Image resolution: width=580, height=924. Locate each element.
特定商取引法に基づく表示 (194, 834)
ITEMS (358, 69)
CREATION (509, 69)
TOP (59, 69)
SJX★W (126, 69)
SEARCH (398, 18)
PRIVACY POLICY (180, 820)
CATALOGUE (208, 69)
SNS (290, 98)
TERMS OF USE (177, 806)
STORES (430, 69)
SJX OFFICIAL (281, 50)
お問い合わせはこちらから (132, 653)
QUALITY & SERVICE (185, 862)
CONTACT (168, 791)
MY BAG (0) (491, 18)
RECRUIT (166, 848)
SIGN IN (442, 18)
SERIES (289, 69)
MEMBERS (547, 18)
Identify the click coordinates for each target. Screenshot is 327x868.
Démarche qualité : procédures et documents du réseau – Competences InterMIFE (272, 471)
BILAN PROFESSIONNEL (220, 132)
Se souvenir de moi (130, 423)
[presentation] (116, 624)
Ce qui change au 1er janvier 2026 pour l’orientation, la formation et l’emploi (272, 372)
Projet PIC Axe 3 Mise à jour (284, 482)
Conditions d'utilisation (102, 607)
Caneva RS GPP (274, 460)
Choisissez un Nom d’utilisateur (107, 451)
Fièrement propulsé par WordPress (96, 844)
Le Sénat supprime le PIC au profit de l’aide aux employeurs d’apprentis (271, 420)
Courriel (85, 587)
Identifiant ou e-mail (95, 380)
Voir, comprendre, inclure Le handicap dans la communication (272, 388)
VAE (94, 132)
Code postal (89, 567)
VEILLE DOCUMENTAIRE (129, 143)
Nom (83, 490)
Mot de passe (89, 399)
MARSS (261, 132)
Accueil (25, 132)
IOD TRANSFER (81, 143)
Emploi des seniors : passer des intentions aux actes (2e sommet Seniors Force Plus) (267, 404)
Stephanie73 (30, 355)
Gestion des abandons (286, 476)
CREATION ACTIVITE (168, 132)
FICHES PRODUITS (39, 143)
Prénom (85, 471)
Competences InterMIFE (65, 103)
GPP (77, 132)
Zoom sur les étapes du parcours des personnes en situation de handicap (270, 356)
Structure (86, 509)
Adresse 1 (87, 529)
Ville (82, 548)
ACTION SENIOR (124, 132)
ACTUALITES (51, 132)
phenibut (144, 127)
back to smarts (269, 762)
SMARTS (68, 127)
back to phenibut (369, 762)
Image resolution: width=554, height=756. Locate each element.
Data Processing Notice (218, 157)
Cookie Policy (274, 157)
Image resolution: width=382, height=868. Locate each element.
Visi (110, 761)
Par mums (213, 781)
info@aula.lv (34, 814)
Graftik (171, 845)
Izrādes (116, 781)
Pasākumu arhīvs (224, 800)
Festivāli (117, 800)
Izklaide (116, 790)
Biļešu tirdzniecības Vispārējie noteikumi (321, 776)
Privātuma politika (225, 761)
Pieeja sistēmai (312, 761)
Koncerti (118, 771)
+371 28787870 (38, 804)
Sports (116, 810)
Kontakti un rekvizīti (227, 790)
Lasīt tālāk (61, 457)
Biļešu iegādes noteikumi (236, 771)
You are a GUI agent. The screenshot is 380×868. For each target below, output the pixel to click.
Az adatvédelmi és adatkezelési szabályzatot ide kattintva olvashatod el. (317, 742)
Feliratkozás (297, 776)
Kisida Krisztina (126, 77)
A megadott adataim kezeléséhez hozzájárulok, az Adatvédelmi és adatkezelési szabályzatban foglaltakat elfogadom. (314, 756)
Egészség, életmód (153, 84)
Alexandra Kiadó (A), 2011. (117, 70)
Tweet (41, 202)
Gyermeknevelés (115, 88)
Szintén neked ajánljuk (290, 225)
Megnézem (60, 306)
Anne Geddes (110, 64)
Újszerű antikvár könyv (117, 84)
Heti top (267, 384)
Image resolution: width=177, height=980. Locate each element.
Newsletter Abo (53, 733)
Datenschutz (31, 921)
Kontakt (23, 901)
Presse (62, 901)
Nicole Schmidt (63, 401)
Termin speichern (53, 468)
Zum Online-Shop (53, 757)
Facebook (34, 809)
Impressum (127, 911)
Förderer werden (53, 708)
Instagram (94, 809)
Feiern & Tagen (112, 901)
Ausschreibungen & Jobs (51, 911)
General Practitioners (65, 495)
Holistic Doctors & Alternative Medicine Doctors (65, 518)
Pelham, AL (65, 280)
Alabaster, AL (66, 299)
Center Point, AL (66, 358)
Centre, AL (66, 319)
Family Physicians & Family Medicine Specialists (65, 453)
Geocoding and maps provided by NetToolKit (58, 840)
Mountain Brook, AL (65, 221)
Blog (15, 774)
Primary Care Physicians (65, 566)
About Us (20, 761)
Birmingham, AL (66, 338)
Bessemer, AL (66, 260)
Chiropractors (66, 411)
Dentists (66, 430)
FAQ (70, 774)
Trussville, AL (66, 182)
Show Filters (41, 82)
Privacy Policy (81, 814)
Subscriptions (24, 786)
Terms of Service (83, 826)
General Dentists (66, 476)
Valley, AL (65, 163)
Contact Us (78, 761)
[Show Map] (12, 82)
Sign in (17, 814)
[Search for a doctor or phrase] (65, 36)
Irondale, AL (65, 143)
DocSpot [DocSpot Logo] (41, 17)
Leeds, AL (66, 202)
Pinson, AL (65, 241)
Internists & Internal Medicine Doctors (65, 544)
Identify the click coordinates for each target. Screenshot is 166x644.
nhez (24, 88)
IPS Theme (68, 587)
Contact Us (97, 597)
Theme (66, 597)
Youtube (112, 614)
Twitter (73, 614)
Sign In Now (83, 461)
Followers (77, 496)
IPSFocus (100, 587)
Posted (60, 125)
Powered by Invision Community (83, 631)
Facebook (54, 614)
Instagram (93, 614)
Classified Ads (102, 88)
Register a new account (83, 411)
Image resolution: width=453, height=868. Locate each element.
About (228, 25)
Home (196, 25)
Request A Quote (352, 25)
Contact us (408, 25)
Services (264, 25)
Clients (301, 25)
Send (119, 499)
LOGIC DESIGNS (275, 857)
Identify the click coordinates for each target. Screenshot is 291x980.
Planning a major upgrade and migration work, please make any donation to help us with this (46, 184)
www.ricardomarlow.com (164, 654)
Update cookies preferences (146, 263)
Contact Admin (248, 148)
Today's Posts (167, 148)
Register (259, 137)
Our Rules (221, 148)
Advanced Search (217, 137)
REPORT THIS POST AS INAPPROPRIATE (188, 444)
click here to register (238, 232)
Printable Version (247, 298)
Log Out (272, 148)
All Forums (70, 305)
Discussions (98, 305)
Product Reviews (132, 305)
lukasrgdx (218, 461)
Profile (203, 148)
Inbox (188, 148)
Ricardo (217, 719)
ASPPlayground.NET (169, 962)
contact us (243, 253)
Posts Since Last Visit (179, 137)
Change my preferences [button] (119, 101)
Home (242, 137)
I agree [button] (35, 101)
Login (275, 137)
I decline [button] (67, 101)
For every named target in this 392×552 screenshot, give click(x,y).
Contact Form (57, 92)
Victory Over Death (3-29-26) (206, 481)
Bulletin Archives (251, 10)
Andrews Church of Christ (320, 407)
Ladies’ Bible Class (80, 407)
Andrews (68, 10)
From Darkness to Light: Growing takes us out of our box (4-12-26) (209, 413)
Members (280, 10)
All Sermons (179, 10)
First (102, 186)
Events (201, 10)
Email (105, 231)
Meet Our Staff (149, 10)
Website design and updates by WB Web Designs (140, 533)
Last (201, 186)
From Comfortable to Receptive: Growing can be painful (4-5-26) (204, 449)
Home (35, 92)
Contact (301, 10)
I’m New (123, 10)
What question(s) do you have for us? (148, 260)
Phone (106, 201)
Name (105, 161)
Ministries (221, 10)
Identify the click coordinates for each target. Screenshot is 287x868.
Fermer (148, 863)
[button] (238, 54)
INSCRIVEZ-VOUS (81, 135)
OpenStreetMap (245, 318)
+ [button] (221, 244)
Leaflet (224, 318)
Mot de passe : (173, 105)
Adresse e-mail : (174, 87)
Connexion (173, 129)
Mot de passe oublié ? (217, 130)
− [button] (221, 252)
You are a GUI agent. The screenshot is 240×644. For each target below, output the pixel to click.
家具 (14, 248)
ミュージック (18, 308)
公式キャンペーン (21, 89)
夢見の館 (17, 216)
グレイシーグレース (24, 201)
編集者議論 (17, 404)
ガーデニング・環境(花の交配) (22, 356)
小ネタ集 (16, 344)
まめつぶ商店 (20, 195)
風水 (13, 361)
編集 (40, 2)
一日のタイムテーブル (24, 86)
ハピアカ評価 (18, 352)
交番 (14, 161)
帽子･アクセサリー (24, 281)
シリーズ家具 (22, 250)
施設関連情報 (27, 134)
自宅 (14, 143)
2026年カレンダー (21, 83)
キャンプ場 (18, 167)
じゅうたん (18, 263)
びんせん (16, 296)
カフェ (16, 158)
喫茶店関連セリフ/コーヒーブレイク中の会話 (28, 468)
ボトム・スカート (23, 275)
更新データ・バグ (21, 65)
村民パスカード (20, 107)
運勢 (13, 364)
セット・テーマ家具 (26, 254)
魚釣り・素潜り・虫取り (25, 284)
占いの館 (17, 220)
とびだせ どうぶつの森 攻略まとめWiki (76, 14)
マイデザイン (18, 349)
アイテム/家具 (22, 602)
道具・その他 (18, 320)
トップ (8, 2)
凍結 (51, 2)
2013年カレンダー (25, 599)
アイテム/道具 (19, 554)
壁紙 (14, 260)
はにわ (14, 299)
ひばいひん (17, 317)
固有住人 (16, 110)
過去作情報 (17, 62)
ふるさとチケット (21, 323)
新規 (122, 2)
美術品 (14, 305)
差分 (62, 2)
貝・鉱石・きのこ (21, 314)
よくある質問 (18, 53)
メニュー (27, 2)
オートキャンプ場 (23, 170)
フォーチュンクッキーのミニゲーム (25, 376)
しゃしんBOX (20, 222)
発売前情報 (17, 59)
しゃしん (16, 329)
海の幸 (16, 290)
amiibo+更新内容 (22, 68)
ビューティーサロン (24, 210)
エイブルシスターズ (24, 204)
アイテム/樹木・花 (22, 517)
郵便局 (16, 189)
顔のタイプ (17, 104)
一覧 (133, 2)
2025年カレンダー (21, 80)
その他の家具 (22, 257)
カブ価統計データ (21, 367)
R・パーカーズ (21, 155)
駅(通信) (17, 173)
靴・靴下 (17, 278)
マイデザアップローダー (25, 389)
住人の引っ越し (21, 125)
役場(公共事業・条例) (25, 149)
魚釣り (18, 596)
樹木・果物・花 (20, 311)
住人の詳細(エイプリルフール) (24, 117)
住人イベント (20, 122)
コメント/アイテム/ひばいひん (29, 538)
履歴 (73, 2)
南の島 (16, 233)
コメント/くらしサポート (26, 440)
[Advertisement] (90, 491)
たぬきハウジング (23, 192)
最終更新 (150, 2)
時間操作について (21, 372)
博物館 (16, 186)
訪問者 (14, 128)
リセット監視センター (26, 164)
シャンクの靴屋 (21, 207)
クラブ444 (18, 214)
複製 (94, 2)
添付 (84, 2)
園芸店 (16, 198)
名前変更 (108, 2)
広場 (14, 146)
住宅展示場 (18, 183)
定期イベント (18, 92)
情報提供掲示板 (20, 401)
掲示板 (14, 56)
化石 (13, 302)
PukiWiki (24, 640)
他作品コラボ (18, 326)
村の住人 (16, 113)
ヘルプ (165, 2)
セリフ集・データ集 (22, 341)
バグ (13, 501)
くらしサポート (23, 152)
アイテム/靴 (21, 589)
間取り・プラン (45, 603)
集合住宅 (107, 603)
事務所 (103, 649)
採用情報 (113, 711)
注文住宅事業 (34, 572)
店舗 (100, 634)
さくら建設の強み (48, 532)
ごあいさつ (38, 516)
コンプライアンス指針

#### [Objective]
Put the record lines into a Markdown table with the columns Row and Record Line. Begin at the line that contains "占いの館 (17, 220)", stop after the line that contains "住人の詳細(エイプリルフール) (24, 117)", number each row, and omit any blank lines.

#### [Written solution]
| Row | Record Line |
|---|---|
| 1 | 占いの館 (17, 220) |
| 2 | とびだせ どうぶつの森 攻略まとめWiki (76, 14) |
| 3 | マイデザイン (18, 349) |
| 4 | アイテム/家具 (22, 602) |
| 5 | 道具・その他 (18, 320) |
| 6 | トップ (8, 2) |
| 7 | 凍結 (51, 2) |
| 8 | 2013年カレンダー (25, 599) |
| 9 | アイテム/道具 (19, 554) |
| 10 | 壁紙 (14, 260) |
| 11 | はにわ (14, 299) |
| 12 | ひばいひん (17, 317) |
| 13 | 固有住人 (16, 110) |
| 14 | 過去作情報 (17, 62) |
| 15 | ふるさとチケット (21, 323) |
| 16 | 新規 (122, 2) |
| 17 | 美術品 (14, 305) |
| 18 | 差分 (62, 2) |
| 19 | 貝・鉱石・きのこ (21, 314) |
| 20 | よくある質問 (18, 53) |
| 21 | メニュー (27, 2) |
| 22 | オートキャンプ場 (23, 170) |
| 23 | フォーチュンクッキーのミニゲーム (25, 376) |
| 24 | しゃしんBOX (20, 222) |
| 25 | 発売前情報 (17, 59) |
| 26 | しゃしん (16, 329) |
| 27 | 海の幸 (16, 290) |
| 28 | amiibo+更新内容 (22, 68) |
| 29 | ビューティーサロン (24, 210) |
| 30 | エイブルシスターズ (24, 204) |
| 31 | アイテム/樹木・花 (22, 517) |
| 32 | 郵便局 (16, 189) |
| 33 | 顔のタイプ (17, 104) |
| 34 | 一覧 (133, 2) |
| 35 | 2025年カレンダー (21, 80) |
| 36 | その他の家具 (22, 257) |
| 37 | カブ価統計データ (21, 367) |
| 38 | R・パーカーズ (21, 155) |
| 39 | 駅(通信) (17, 173) |
| 40 | 靴・靴下 (17, 278) |
| 41 | マイデザアップローダー (25, 389) |
| 42 | 住人の引っ越し (21, 125) |
| 43 | 役場(公共事業・条例) (25, 149) |
| 44 | 魚釣り (18, 596) |
| 45 | 樹木・果物・花 (20, 311) |
| 46 | 住人の詳細(エイプリルフール) (24, 117) |